- [TASK DESCRIPTION]
Print every record exactly, omitting all pictures.

- [PROVIDED RECORDS]
---

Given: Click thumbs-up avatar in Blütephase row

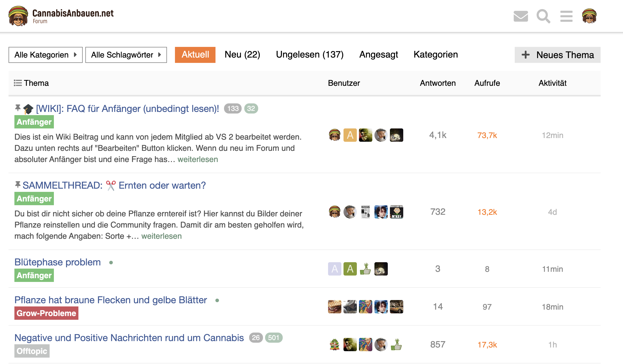Looking at the screenshot, I should 365,269.
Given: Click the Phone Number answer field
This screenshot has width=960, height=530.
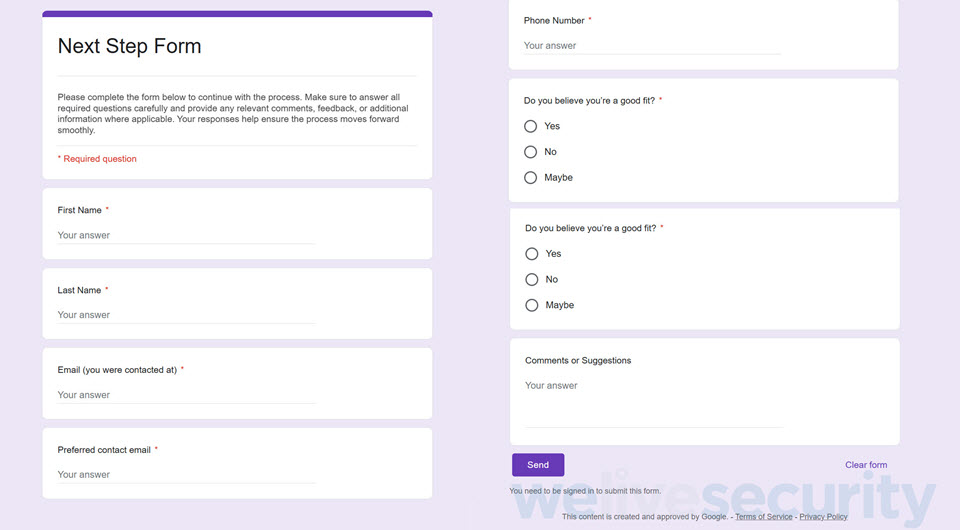Looking at the screenshot, I should click(x=652, y=46).
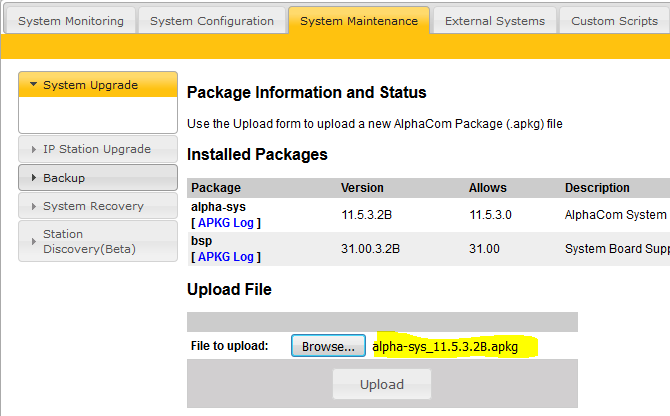Select the System Maintenance tab
This screenshot has height=416, width=670.
357,21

---

- [ANSWER FOR THIS EXERCISE]
Given: Click thumbs-up avatar in Blütephase row

Looking at the screenshot, I should 365,269.
Given: Click the Phone Number answer field
This screenshot has width=960, height=530.
Looking at the screenshot, I should click(x=652, y=46).
Select the System Maintenance tab
This screenshot has height=416, width=670.
357,21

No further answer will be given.